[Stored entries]
+===+
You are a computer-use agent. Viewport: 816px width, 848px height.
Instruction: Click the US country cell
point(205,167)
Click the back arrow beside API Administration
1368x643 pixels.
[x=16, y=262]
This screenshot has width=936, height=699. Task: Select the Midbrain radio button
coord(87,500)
+===+
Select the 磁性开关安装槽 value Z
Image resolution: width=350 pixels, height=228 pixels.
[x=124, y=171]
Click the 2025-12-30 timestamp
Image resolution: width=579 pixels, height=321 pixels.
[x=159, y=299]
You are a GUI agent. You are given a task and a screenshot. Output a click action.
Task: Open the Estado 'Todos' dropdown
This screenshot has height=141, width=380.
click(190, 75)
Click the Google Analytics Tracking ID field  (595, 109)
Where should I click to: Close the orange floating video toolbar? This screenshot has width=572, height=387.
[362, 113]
+===+
- [Task to complete] Copy out the lines from the line with "You are a computer-use" to the line with "coord(87,500)", keeping every character as it stands.

- [Solution for this task]
You are a computer-use agent. Viewport: 816px width, 848px height.
Instruction: Click the US country cell
point(205,167)
Click the back arrow beside API Administration
1368x643 pixels.
[x=16, y=262]
This screenshot has width=936, height=699. Task: Select the Midbrain radio button
coord(87,500)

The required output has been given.